EXERCISE: In the text on in-law problems, what is named as the main problem in almost every deteriorating relationship?

SUPPLIED TEXT:
Loyalty Issues
One
of the major problems with your mother in-law that you're bound to have
is that your husband is more her son than your husband. This can be an
understandably frustrating situation for any wife. He may run to his
mother for approval regarding the tiniest things and may even support
her over you in certain matters. It can be really annoying to have a
pure mama's boy for a husband, especially when you've seen the
independent man he can be. Such situations can lead to a considerable
amount of animosity between you and him. In such a situation, what you
need to realize that is that it's perfectly natural for a son to feel a
close affinity to his mother even after marriage. You need to be patient
with him. Slowly and gently talk to him about the issue and try to make
him understand that you have no issues with his mother as a person, but
his extreme loyalty to her, over you, in matters that you know you are
right in, bothers you. He'll definitely understand what you're saying
and make the necessary amends.
Intrusive Behavior
Do
your in-laws have an opinion about everything that you and your spouse
do? Do they pick the colors of your curtains? Do they decide which
school your kids should go to? And do they decide where you should be
investing your money and demand to know all about your finances and
other things? If you've answered yes to the above questions, then you
may be experiencing an intrusion problem my friend. And the answer to
this problem is NOT to tell them to stop interfering in your lives and
leave you alone, but to again be patient and get through it. They're
only looking out for you and your family, so don't discount their
opinions altogether. When you do that, you may lose out on some
potentially excellent advise that they may have on something that they
have expertise in. So, pay heed to their opinions, but make it very
clear to them that you'll consider their advise and not necessarily do
as they want, because you may find a better option. This way, they have
the satisfaction of having their say (literally and figuratively
speaking) and you still get to hold your ground. The worst thing you can
do is ignore them and their advise. So listen and do whatever seems
feasible for you.
Condescending Attitude
Every
parent thinks that their child could have married someone better.
Whether they accept that or not is an entirely different issue, but it's
true that they always think that their own child is way too good for
the person he or she gets married to. You have to graciously accept this
fact and the possibly torturous condescending attitude that it brings
with it. You may be subjected to a certain level of hostility and
contempt by your in-laws because they think that you don't match up to
their child for various reasons. It can become really difficult as a son
in-law or daughter in-law to deal with someone who thinks little of
you. What you need to remember in such situations is that your spouse
chose you over all the other 'options' that he or she had. He or she
loves you and married you, not anyone else. She or he already made the
choice and picked you. That's what will get you through such a
situation, not complaining and whining about it to your spouse. It will
only upset him or her and widen the gap between you and your in-laws.
Prove yourself to them and they'll see you in a completely different
light altogether.
Communication Barriers
The
main problem in almost every deteriorating relationship is a lack of
communication. The absence of communication can turn problems that seem
like mountains into molehills. Communication between you and your
spouse, communication between you and your in-laws is the only way to
let each other know that such and such problems exist. How else do you
think the process of working towards eradicating the problems is going
to be kick started? It's very simple really. Just because you don't live
in the same city doesn't mean you cannot pick up the phone and make a
call just to ask them how they're doing. Just spending awkward holidays
with them is not enough. That spoils the flavor of the occasion and
that's something that you don't want. So make an effort to maintain a
stable communication with your in-laws. They're your family after all,
aren't they?
Just
keep in mind that they're your family, not your enemies. They love
their child and so do you. There's bound to be a little tug of war, but
hey, you signed up for that voluntarily, didn't you?

DATA SUPPLIED:
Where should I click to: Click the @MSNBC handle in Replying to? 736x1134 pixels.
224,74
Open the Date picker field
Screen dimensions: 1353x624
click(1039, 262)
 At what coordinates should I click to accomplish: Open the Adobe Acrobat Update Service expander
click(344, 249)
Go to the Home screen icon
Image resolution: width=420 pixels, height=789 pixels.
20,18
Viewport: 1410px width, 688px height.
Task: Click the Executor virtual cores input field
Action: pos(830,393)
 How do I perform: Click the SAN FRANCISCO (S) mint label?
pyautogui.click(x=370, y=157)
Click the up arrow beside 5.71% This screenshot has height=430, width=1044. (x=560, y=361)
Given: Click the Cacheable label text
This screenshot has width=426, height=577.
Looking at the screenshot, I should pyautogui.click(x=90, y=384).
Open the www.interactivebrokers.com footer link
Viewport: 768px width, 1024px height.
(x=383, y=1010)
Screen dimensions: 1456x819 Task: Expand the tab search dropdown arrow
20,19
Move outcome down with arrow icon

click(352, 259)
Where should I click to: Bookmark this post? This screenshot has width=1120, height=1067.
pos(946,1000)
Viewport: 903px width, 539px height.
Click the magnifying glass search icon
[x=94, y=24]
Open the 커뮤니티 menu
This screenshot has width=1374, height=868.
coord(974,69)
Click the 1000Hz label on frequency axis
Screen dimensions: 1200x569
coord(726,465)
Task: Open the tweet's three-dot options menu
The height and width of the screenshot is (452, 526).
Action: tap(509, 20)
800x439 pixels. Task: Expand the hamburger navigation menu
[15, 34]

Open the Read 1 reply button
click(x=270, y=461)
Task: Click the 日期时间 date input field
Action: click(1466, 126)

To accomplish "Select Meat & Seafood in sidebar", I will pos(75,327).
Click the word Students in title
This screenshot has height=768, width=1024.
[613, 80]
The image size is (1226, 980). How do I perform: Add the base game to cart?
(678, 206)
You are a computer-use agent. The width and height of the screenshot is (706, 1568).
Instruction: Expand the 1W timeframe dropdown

WRITTEN SOLUTION: A lack of communication.